Durant le confinement et l’instauration des mesures de distanciation physique, on n’a pas cessé de nous marteler qu’il fallait prendre soin de nos aînés. Comment s’en occuper maintenant que la situation est un peu mieux gérée?

En les laissant vivre! On a tellement pointé du doigt leur vulnérabilité durant la pandémie qu’on les a réduits à ça. Les gens de 70 ans et plus ont le sentiment d’avoir vieilli de 10 ans durant la pandémie. On a répété sur tous les tons que ces personnes étaient vulnérables, que l’image de leur mort était omniprésente. Il faut arrêter de voir les aînés seulement dans leur état de vulnérabilité. On a toujours été plus vulnérable en vieillissant, ce n’est pas nouveau. Il faut recommencer à considérer les personnes âgées dans leur entièreté. Pas juste les aînés, d’ailleurs, mais chacun d’entre nous.

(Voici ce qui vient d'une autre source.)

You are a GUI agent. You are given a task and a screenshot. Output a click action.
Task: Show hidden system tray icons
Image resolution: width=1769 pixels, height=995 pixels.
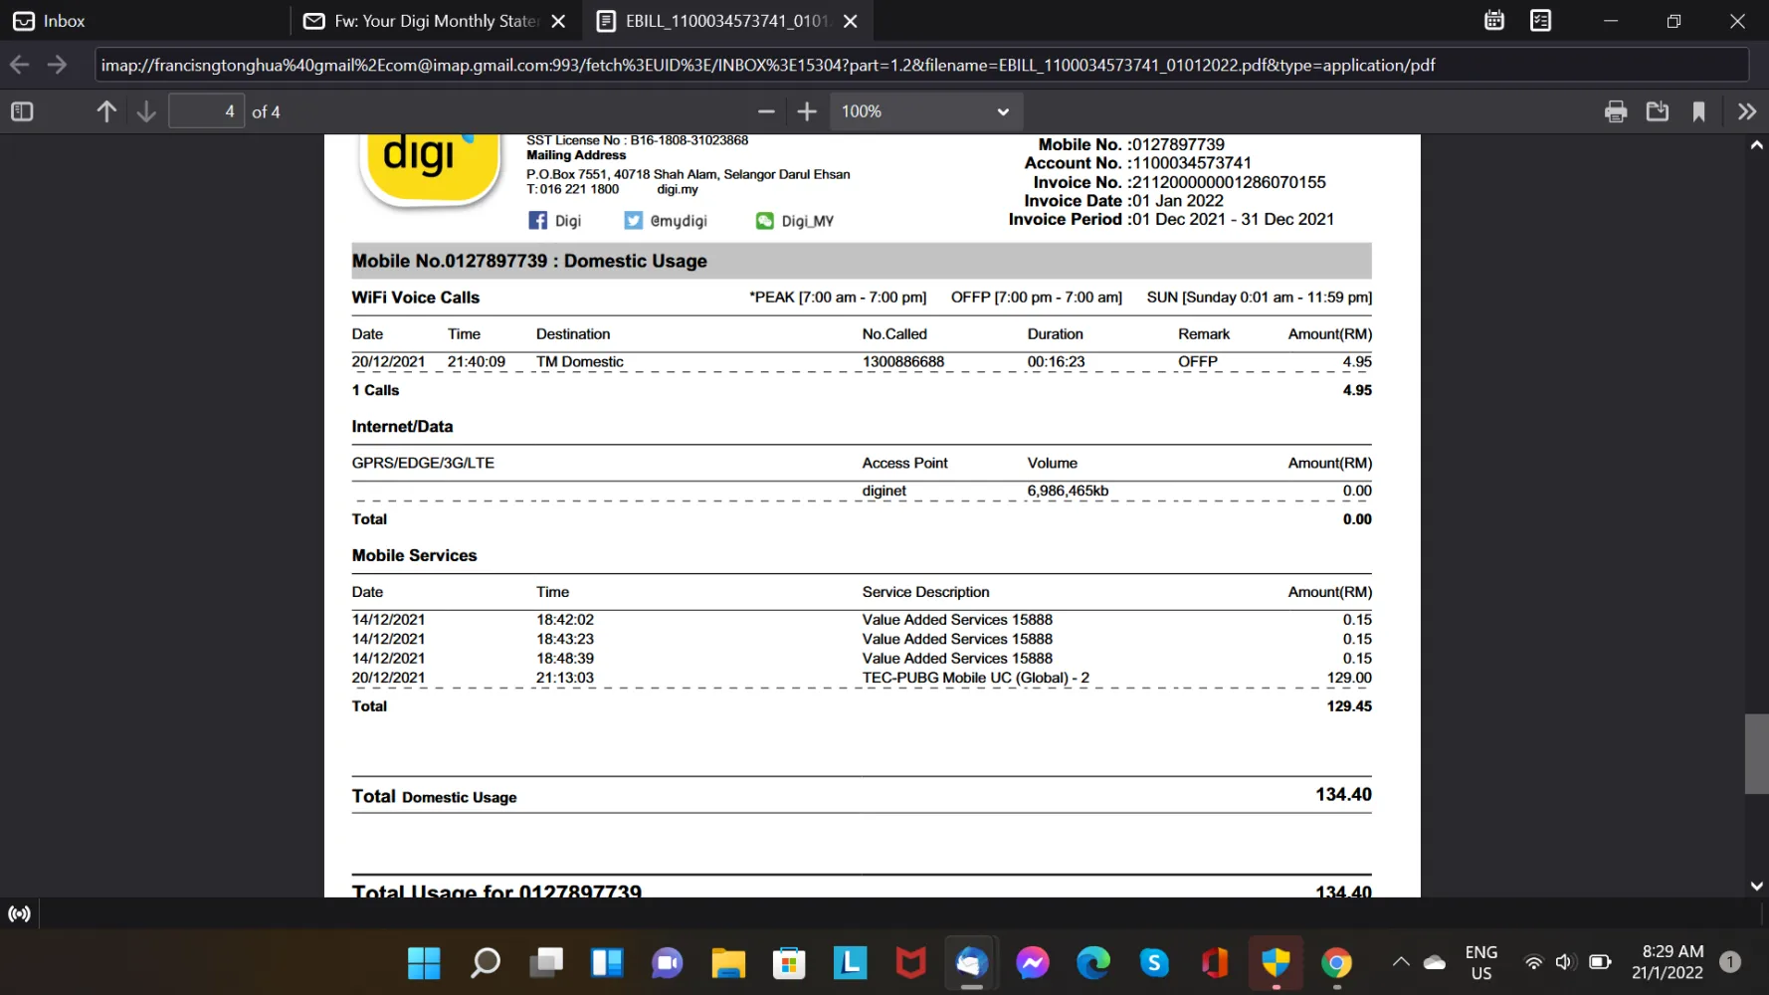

Comment peut-on y arriver?

Notre énergie a été mise au service de la survie durant la pandémie. On peut maintenant s’en servir pour se faire plaisir, pour créer des choses, plutôt que de s’en servir pour se protéger. C’est sûr qu’on aura tendance à dire non ou à penser qu’il faut faire attention. C’est normal: on a vécu un traumatisme. Mais il est maintenant temps de laisser plus de place aux désirs, aux projets, aux envies. Il faut s’ouvrir à la nouveauté et pas juste essayer de récupérer ce qui était là avant. Autant on aura envie de retrouver les gens et les activités qu’on faisait avant la pandémie, autant ce sera bien de s’ouvrir à d’autres activités et à de nouvelles personnes. La vie continue. Quelle direction voulons-nous lui donner?